The firecracker ban was clear, well defined and comprehensible. It did not suffer from regulatory ills like vagueness, over breadth and over technicality. The state had made the following points amply clear: first, the attainment of its regulatory objectives like curbing air pollution and arresting spread of COVID-19, would get primacy over other concerns like residents’ freedom to burst firecrackers and the freedom of traders to carry on their trade in fireworks; and second, that firecracker ban meant an absolute prohibition of the sale, purchase and use of all kinds of fireworks.

Further, the Calcutta High Court also declared in unequivocal terms that the ban included “all types of sparklers and the like, whether or not the use or burning thereof involves any sound or light being generated.” Thisclarified matters beyond any doubt.

Moreover, the high court through its order dated 10 November  2020 made the District Magistrates and Superintendents of Police of every district and the Commissioner of Kolkata Police personally accountable if the order for a complete ban on the sale, purchase and use of firecrackers was breached. As such, while being responsive to the peoples’ freedom to celebrate the festival of Diwali, the firecracker ban did not lose its purpose or teeth in the process. It did not get diluted to the point of redundancy.

The high court acknowledged the sad reality that the firecracker ban would impact the livelihood and business interests of manufacturers, traders and shopkeepers across the state.[ix] However, in light of the rising air pollution levels and the deadly pandemic situation, the court upheld the state’s decision to completely prohibit the sale, purchase and use of firecrackers and reasoned as follows: “For the greater good, a small number of persons involved in the firecracker business may have to suffer losses.

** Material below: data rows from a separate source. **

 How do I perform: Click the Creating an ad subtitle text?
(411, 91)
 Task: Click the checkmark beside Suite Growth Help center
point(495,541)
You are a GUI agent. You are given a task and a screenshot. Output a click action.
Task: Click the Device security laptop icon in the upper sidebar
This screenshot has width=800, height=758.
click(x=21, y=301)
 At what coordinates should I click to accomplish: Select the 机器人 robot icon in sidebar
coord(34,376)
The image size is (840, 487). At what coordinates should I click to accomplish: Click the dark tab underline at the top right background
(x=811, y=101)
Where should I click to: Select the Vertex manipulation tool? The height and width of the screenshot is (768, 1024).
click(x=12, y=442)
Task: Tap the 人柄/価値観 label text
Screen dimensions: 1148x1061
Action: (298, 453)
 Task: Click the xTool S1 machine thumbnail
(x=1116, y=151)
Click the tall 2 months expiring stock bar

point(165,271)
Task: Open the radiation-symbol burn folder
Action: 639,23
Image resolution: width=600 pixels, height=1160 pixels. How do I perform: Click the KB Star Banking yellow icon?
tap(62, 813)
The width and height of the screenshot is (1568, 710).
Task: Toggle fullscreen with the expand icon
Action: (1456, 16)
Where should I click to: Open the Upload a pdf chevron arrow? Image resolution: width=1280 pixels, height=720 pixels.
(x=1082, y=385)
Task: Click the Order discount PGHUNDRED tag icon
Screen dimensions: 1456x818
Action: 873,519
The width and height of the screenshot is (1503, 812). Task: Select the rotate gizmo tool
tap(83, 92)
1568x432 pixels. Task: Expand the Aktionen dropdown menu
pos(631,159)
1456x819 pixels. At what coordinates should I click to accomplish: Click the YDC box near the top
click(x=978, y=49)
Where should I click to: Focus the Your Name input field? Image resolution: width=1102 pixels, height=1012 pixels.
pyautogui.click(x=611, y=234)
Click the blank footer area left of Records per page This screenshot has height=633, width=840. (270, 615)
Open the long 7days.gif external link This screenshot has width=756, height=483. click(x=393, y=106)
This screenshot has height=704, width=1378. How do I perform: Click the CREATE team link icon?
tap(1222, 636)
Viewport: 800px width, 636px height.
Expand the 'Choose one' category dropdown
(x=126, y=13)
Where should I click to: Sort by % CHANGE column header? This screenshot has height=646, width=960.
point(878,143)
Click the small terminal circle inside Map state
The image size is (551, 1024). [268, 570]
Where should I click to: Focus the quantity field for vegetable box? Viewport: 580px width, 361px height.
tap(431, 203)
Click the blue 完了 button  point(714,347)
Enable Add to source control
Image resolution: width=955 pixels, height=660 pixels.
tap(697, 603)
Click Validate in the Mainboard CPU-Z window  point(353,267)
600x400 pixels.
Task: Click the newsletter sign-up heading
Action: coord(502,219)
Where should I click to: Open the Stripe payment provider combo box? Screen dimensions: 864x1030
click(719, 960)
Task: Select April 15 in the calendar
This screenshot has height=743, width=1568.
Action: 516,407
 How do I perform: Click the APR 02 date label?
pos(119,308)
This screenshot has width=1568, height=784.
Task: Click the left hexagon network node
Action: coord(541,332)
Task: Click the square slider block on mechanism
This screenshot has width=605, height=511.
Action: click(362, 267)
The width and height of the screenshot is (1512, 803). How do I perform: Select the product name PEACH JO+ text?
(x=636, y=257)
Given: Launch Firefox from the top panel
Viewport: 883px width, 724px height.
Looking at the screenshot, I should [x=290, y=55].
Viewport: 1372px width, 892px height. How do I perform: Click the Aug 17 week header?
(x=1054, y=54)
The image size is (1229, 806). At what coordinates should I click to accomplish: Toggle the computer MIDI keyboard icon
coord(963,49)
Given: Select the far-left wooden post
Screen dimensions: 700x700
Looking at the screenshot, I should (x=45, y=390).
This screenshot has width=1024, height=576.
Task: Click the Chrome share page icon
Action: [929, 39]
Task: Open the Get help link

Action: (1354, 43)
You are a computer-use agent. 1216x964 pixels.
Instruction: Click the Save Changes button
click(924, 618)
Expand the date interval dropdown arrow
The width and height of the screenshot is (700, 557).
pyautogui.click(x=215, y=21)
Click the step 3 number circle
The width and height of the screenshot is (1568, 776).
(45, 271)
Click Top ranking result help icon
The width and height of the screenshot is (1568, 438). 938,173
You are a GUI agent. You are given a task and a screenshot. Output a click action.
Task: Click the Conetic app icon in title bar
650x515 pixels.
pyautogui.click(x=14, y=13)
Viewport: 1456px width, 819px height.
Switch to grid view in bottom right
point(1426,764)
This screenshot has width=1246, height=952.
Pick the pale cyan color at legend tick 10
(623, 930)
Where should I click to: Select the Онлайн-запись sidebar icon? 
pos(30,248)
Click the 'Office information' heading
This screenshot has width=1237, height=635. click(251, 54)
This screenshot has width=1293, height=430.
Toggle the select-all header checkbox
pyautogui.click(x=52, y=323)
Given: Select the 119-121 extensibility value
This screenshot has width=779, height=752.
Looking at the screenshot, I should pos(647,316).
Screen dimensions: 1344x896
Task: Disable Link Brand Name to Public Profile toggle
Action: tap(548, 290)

The overwhelming public interest cannot be compromised.” As a result, many firecracker sellers in the state changed their stock to candles, diyas, decorative lights and idols of Goddess Lakshmi and Lord Ganesha (Javed 2020).

West Bengal is obligated to remove air pollution which may be detrimental to the quality of life of its residents. The Supreme Court of India in the case of Subhash Kumar v State of Bihar, held that the right to life is a fundamental right under Article 21 of the Constitution of India and it included the right of enjoyment of pollution free air for full enjoyment of life.[x] Reasonably, the state was justified in imposing a complete ban on the sale, purchase and use of firecrackers because it endangered and impaired the quality of life of its residents in contravention of Article 21.



West Bengal has through its firecracker ban carved a new and expanded meaning of regulation in India; one befitting a replication by other states too. Regulation is customarily believed to begin and end with legislative enactment. Not anymore. The handling of the firecracker ban by the West Bengal administration is probably one of the best examples of how the "high" and "formal" politics of regulatory enactment is transformed into the "low" and "substantive" politics of the regulation in action: what do regulators like WBPCB and state actors like municipal corporations and police do; the monitoring and enforcement strategies they ideate and implement; how the residents view and respond to the enforcement; and how do residents negotiate compliance.

The pandemic has offered a unique opportunity to the governments of the world to put to test their political acumen, preparedness and popularity in times of crisis. By successfully ensuring compliance through not just threat of punishment but cooperation as well, the Government of West Bengal has opened new avenues of exploring the practice of performing regulation in India.